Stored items
──────

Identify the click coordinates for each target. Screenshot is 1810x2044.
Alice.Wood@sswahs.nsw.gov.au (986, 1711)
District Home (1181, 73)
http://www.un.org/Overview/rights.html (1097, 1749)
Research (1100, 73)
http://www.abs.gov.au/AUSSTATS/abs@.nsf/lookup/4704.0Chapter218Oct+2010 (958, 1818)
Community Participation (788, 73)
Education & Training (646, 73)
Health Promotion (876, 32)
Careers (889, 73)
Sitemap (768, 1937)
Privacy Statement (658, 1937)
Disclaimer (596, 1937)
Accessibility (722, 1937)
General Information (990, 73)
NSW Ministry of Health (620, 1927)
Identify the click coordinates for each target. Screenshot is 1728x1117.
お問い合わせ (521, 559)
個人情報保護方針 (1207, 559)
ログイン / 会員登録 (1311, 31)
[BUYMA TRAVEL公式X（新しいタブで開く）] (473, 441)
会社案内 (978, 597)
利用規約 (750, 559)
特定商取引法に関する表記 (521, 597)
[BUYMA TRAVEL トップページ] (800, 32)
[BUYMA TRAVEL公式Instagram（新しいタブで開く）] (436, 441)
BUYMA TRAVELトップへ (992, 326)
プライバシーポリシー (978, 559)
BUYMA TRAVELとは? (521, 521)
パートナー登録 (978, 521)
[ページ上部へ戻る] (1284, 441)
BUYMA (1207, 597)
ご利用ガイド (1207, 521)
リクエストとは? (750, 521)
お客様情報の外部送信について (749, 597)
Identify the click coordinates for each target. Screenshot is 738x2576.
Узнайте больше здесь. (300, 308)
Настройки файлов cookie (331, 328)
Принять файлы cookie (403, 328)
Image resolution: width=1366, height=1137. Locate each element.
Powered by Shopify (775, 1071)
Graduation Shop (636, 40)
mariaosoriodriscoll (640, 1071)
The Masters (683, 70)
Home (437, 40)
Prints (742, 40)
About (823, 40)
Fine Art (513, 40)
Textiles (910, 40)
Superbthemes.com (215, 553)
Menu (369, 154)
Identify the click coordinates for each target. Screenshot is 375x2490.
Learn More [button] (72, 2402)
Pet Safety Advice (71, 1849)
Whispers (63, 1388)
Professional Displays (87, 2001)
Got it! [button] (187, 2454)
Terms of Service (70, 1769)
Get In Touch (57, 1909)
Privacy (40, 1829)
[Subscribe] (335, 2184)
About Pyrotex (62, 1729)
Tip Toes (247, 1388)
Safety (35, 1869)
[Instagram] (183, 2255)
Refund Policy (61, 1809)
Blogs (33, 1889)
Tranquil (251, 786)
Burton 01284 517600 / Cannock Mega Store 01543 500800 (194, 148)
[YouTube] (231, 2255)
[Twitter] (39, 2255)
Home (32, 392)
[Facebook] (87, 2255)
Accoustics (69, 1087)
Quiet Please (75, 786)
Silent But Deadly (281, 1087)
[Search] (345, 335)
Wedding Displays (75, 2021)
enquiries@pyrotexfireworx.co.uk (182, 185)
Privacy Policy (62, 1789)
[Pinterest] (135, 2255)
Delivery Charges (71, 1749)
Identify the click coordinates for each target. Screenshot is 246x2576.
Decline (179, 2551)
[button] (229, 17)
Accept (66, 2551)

──────

▸ **WHAT TO DO**: Copy out each record above exactly, leaving nothing out.

▸ **TASK RESPONSE**:
Identify the click coordinates for each target. Screenshot is 1810x2044.
Alice.Wood@sswahs.nsw.gov.au (986, 1711)
District Home (1181, 73)
http://www.un.org/Overview/rights.html (1097, 1749)
Research (1100, 73)
http://www.abs.gov.au/AUSSTATS/abs@.nsf/lookup/4704.0Chapter218Oct+2010 (958, 1818)
Community Participation (788, 73)
Education & Training (646, 73)
Health Promotion (876, 32)
Careers (889, 73)
Sitemap (768, 1937)
Privacy Statement (658, 1937)
Disclaimer (596, 1937)
Accessibility (722, 1937)
General Information (990, 73)
NSW Ministry of Health (620, 1927)
Identify the click coordinates for each target. Screenshot is 1728x1117.
お問い合わせ (521, 559)
個人情報保護方針 (1207, 559)
ログイン / 会員登録 (1311, 31)
[BUYMA TRAVEL公式X（新しいタブで開く）] (473, 441)
会社案内 (978, 597)
利用規約 (750, 559)
特定商取引法に関する表記 (521, 597)
[BUYMA TRAVEL トップページ] (800, 32)
[BUYMA TRAVEL公式Instagram（新しいタブで開く）] (436, 441)
BUYMA TRAVELトップへ (992, 326)
プライバシーポリシー (978, 559)
BUYMA TRAVELとは? (521, 521)
パートナー登録 (978, 521)
[ページ上部へ戻る] (1284, 441)
BUYMA (1207, 597)
ご利用ガイド (1207, 521)
リクエストとは? (750, 521)
お客様情報の外部送信について (749, 597)
Identify the click coordinates for each target. Screenshot is 738x2576.
Узнайте больше здесь. (300, 308)
Настройки файлов cookie (331, 328)
Принять файлы cookie (403, 328)
Image resolution: width=1366, height=1137. Locate each element.
Powered by Shopify (775, 1071)
Graduation Shop (636, 40)
mariaosoriodriscoll (640, 1071)
The Masters (683, 70)
Home (437, 40)
Prints (742, 40)
About (823, 40)
Fine Art (513, 40)
Textiles (910, 40)
Superbthemes.com (215, 553)
Menu (369, 154)
Identify the click coordinates for each target. Screenshot is 375x2490.
Learn More [button] (72, 2402)
Pet Safety Advice (71, 1849)
Whispers (63, 1388)
Professional Displays (87, 2001)
Got it! [button] (187, 2454)
Terms of Service (70, 1769)
Get In Touch (57, 1909)
Privacy (40, 1829)
[Subscribe] (335, 2184)
About Pyrotex (62, 1729)
Tip Toes (247, 1388)
Safety (35, 1869)
[Instagram] (183, 2255)
Refund Policy (61, 1809)
Blogs (33, 1889)
Tranquil (251, 786)
Burton 01284 517600 / Cannock Mega Store 01543 500800 (194, 148)
[YouTube] (231, 2255)
[Twitter] (39, 2255)
Home (32, 392)
[Facebook] (87, 2255)
Accoustics (69, 1087)
Quiet Please (75, 786)
Silent But Deadly (281, 1087)
[Search] (345, 335)
Wedding Displays (75, 2021)
enquiries@pyrotexfireworx.co.uk (182, 185)
Privacy Policy (62, 1789)
[Pinterest] (135, 2255)
Delivery Charges (71, 1749)
Identify the click coordinates for each target. Screenshot is 246x2576.
Decline (179, 2551)
[button] (229, 17)
Accept (66, 2551)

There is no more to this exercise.